Summary
Highlights
Ami Luttwak, CTO and co-founder of Wiz, introduces Wiz as one of the largest cloud security companies, having achieved significant growth in less than three years. He highlights that Wiz works with over 30% of Fortune 100 companies and aims to fundamentally change cloud security, which he believes has been 'broken'. The core issue is the tension between development and security teams, stemming from cloud's rapid evolution and the inadequacy of traditional security approaches.
Luttwak explains Wiz's approach: to understand the true risk in an environment by consolidating information from various siloed security tools. Instead of focusing on individual vulnerabilities or misconfigurations, Wiz identifies 'toxic combinations' – pathways an attacker would use – and tells developers the most critical issues to fix.
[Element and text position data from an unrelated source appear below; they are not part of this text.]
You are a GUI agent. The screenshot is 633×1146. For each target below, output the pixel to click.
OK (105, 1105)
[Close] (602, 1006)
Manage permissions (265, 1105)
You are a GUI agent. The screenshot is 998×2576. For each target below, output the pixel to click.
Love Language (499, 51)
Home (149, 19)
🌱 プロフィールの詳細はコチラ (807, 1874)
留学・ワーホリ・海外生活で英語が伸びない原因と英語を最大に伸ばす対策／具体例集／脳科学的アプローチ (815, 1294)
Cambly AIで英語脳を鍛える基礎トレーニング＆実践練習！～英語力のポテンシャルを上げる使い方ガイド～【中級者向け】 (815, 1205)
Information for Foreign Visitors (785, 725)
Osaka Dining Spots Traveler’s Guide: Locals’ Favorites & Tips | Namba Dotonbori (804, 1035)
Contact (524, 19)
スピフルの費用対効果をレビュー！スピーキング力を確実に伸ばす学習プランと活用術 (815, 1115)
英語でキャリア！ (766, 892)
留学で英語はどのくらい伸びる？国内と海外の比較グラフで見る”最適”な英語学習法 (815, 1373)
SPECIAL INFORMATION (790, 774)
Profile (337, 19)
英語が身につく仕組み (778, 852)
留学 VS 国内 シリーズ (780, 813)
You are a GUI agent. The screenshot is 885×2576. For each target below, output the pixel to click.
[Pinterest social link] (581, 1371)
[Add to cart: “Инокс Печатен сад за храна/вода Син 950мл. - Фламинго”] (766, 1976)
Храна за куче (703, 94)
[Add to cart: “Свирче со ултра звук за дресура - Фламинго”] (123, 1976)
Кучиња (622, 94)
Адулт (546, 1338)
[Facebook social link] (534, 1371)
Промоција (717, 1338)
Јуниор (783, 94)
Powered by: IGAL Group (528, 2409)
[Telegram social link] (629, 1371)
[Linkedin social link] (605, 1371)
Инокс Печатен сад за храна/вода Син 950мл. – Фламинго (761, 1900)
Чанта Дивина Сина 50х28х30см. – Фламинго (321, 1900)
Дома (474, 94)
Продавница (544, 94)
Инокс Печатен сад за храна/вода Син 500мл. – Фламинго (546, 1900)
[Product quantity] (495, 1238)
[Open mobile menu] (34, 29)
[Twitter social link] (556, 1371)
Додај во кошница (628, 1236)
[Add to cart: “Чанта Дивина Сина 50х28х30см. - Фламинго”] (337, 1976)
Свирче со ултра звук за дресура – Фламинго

He shares that Wiz raised $600 million and reached $100 million ARR in 18 months, emphasizing their pride in working with major cloud environments across AWS, Azure, and GCP.
Luttwak recounts his and his co-founders' long history, having founded a previous startup, Adallom, which was acquired by Microsoft. After leading cloud security at Microsoft, they recognized a fundamental problem in the industry. While other companies focused on niche markets, Wiz aimed to tackle the existing, competitive cloud security market, realizing that competitors weren't solving the right problem: 'If I have one hour, what should I fix right now?'
Wiz's culture is highly hands-on, with managers, including the CEO and CTO, actively involved in 'doing' the work. This approach extended to customer discovery, where the team performed assessments, manually investigating customer environments. Luttwak shares an anecdote about finding a critical vulnerability (a VM with easily breakable credentials and external IP access) that no existing product could detect, leading to the insight for Wiz's 'toxic combination' approach.
Luttwak emphasizes that existing tools were addressing individual issues like vulnerabilities or misconfigurations, but not the overarching question of 'if I have one hour, what should I fix right now?'. Wiz adopted 'zero-based thinking' to solve this core customer problem. They prioritized engaging with customers before building the product, showcasing ideas through slides, and only started development once there was clear demand and interest in pilots. This approach, while stressful, allowed them to validate their solution and build what customers truly needed.
Luttwak shares a low point: starting Wiz in early 2020, just as the COVID-19 pandemic hit. This period of uncertainty and isolation initially seemed like the worst time to launch a company. However, he reflects that the 'quiet' brought by the pandemic, free from constant travel and excessive noise, actually allowed the team to focus intently on product development and customer engagement, enabling them to scale significantly.
Wiz's rapid growth was attributed to merging their startup experience with the 'build for scale' mindset learned at Microsoft. They adopted a strict discipline: if a feature cannot scale 100x from day one, it isn't implemented. This ensures that even in early stages, the product is robust enough for enterprise adoption, preventing frustration and enabling long-term growth. This principle applies to all activities, ensuring scalability is an ingrained thought process.
Luttwak identifies his superpower as a CTO as 'storytelling' – bridging technology and customer needs by crafting technical narratives. He believes the CTO's role is to articulate the current problem, how it will be solved, and the future direction of cloud security. He also describes the CTO role as one of continuous self-exploration and reinvention, constantly adapting to the company's evolving needs, be it focusing on post-sales, customer support, or technical enablement.